Iraqi based militant organization

Harakat Ansar Allah al-Awfiya (حركة أنصار الله الأوفياء) or just simply Ansar Allah al-Awfiya (أنصار الله الأوفياء), sometimes called IMCR, or Ashab Al Yamin, is an Iraqi-based and Iranian funded Shia militant group that is a part of the Islamic Resistance in Iraq that was designated as terrorists by the United States Department of State on June 17, 2024, for attacking U.S. soldiers stationed in Jordan and Syria and its association and alliance with many already designated militant groups based in Iraq.

== History ==
The group was created in 2013 as a political group in Maysan Governorate calling themselves Kayan al-Sadiq wa al-Ataa before becoming a brigade of the Iraqi-state sponsored Popular Mobilization Forces under the name of the 19th PMF Brigade in 2014. The group still remain active politically, separate from its militant actions, under the named Harakat al-Sadiq wa al-Ataa. The group targeted many bases and soldiers of the U.S. military and the Syrian Democratic Forces. The group has also attacked The Global Coalition in order to attack Islamic State forces in both Syria and Iraq. The group has also been described as an ally of the Quds Force of the Iranian Revolutionary Guard Corps by doing attacks on their behalf.

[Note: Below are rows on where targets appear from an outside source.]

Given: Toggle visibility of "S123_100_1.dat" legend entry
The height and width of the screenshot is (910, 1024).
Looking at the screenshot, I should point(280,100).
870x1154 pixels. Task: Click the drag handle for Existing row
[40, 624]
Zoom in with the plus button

The group allegedly had links to many kidnappings and murders of protesters during the 2019 Tishreen movement including the kidnapping of prominent leaders like Sajad al-Iraqi and Ali Jasb. The group has publicly threatened to terrorize Iraqi civilians who support the United States as a way to undermine what it calls "American interests in Iraq". The United States has claimed that the group had involvement in the Tower 22 drone attack against a U.S. base in Jordan in which 3 U.S. soldiers were killed and 34 were injured.

On June 17, 2024, the United States Department of State designated the group as a terrorist organization and the leader of the group, Haydar Muzhir Ma'lak al-Sa'idi, as a specially designated terrorist for their targeting of U.S. bases in the Middle East and the involvement of strikes against Israel during the Gaza war with many of the strikes coming from south Baghdad. On 18 September 2025, the U.S. Department of State also designated Harakat Ansar Allah al-Awfiya and its aliases as a Foreign Terrorist Organization under section 219 of the Immigration and Nationality Act.
In response to the terrorist designation, the leader of the group mocked the United States by stating that the designation was a "badge of honor". On April 27, 2026, Rewards for Justice announced a $10 million reward for information on al-Sa'idi, also known as Haydar al-Gharawi.